PLCB was re-platforming both LOOP onto Oracle Commerce. As part of that migration, they wanted to modernize the experience, which hadn't been meaningfully redesigned in years and wasn't available on mobile at all.
The original LOOP — a desktop-only, form-heavy system that required memorizing item codes to place an order.
The Challenge
For these licensees, LOOP is a business-critical operations platform used to manage complex ordering scenarios: in-store pickup, delivery, and "trailer drop" (where a licensee drives a trailer to a PLCB distribution center and leaves it to be filled with their order). Each scenario had its own workflow, its own rules, and its own edge cases.
The scan prompt — licensees can look up any product instantly without knowing the item code.
Scanner active — the device camera opens directly within LOOP for a seamless, app-like experience.
Successful scan — the matched product surfaces immediately with a single tap to add to the order.
Unrecognized barcode — a clear error state guides the licensee to try again or search manually.
The Process
Before designing a single screen, I led a research phase focused on licensees – the bar owners and restaurant managers who use LOOP every week. We conducted interviews about ordering habits.
A key insight from this research was the need for far greater flexibility when ordering. Licensees needed to be able to order on the go – right from behind the bar while overseeing a shift – not from a desktop computer tucked into the corner of a back office, which was the only option with the old LOOP system. They needed to be able to easily re-order large quantities of stock in bulk. They needed an experience that was quick.
The old LOOP was not available on mobile and purchasing was a slow process, dotted with countless form fields that leaned on memorizing item codes to complete the order.
To solve these problems, we redesigned the LOOP homepage as a dashboard with quick access to bulk ordering and package tracking. Licensees can check the status of recent orders, approve orders submitted by subordinates, track upcoming shipments, and access their purchase lists for repeat ordering – all in a few taps. We added mobile-friendly features like barcode scanning for product lookup, which brought an app-like efficiency to the system.
The redesigned LOOP dashboard on desktop and mobile — built for licensees who need to order on the go.
LOOP on mobile with the native app-like toolbar — unlocking advanced features like barcode scanning directly from the device camera.
The trailer drop checkout — one of three distinct fulfillment workflows designed for LOOP.
An edge case handled with care: if a store change affects cart items, licensees can review the impact and decide before proceeding.
The Outcome
LOOP launched as a modern, mobile-first B2B commerce platform with support for all three fulfillment modes. For the first time, licensees could manage their orders on the go – from their phones, behind the bar.

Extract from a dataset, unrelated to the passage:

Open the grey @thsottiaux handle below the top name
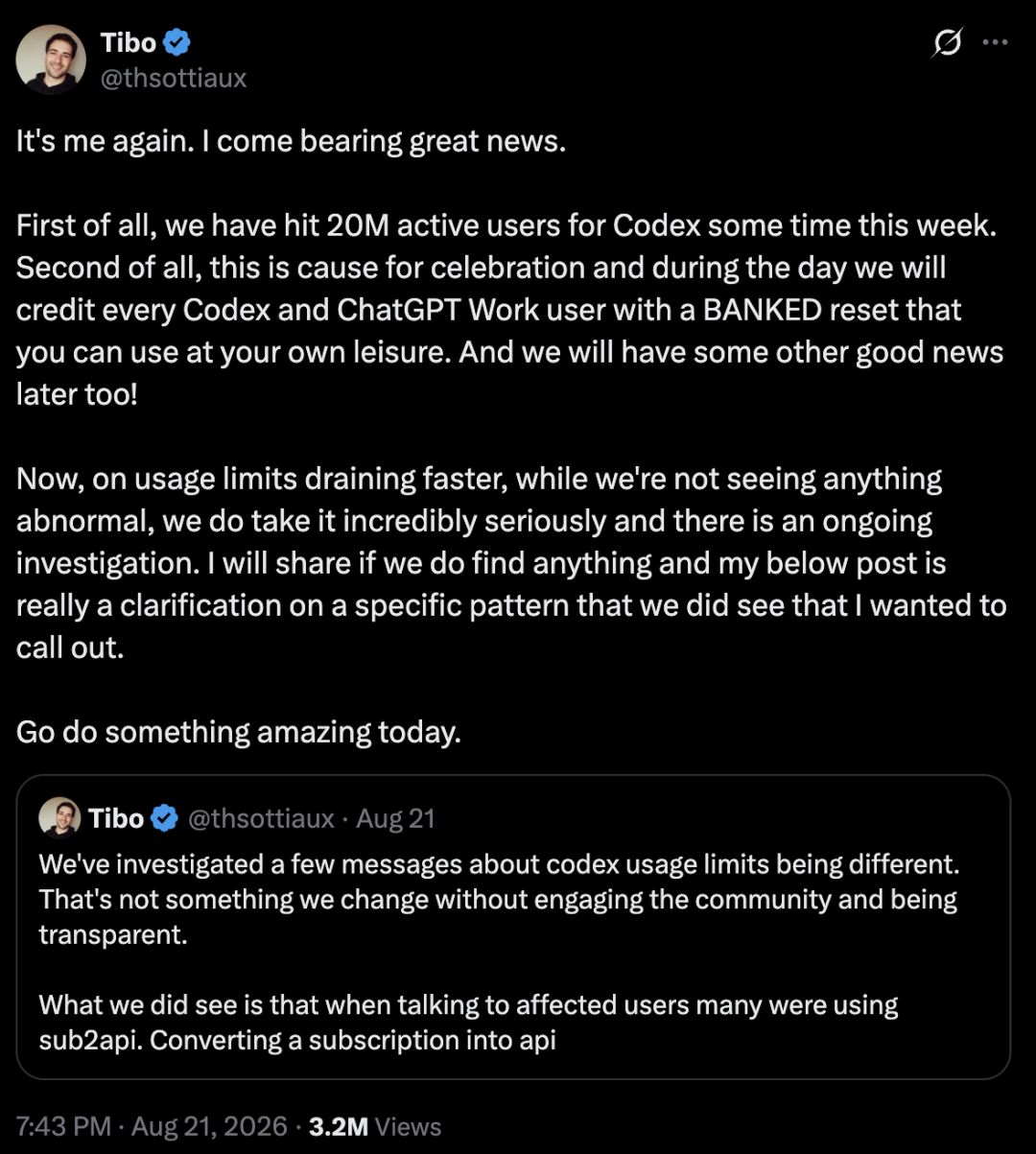Image resolution: width=1036 pixels, height=1154 pixels. 174,78
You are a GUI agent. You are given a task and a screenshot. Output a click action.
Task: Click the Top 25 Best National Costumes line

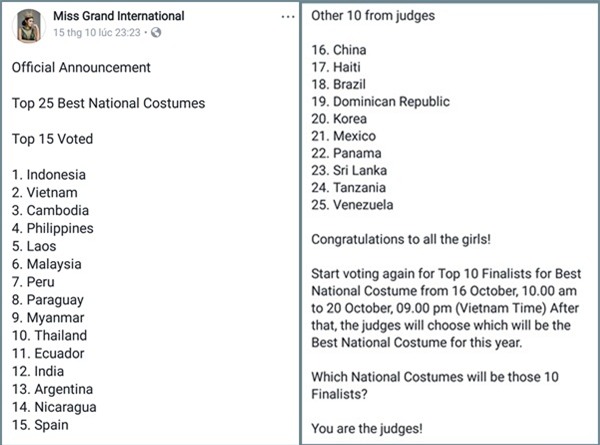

The new design allowed rapid repeat ordering from pre-built purchase lists or from past orders, neither of which were possible in the old LOOP system.
The client relationship remained strong post-launch. PLCB contracted us for follow-up design work, including a major update to their Associate Portal (detailed in the next case study), which is among the strongest validations a client can offer.
What I Learned
B2B users aren't just B2C users with more purchasing authority. They're operators. Their mental models are built around business processes — fulfillment windows, inventory cycles, approval chains — not shopping carts.
Going in, I knew LOOP was a B2B product. What I didn't fully anticipate was how much the design would need to reflect the actual mechanics of running a bar or restaurant. Trailer drops aren't a feature — they're a logistics strategy that licensees depend on. Getting that right meant setting aside ecommerce instincts and spending real time understanding the operations first.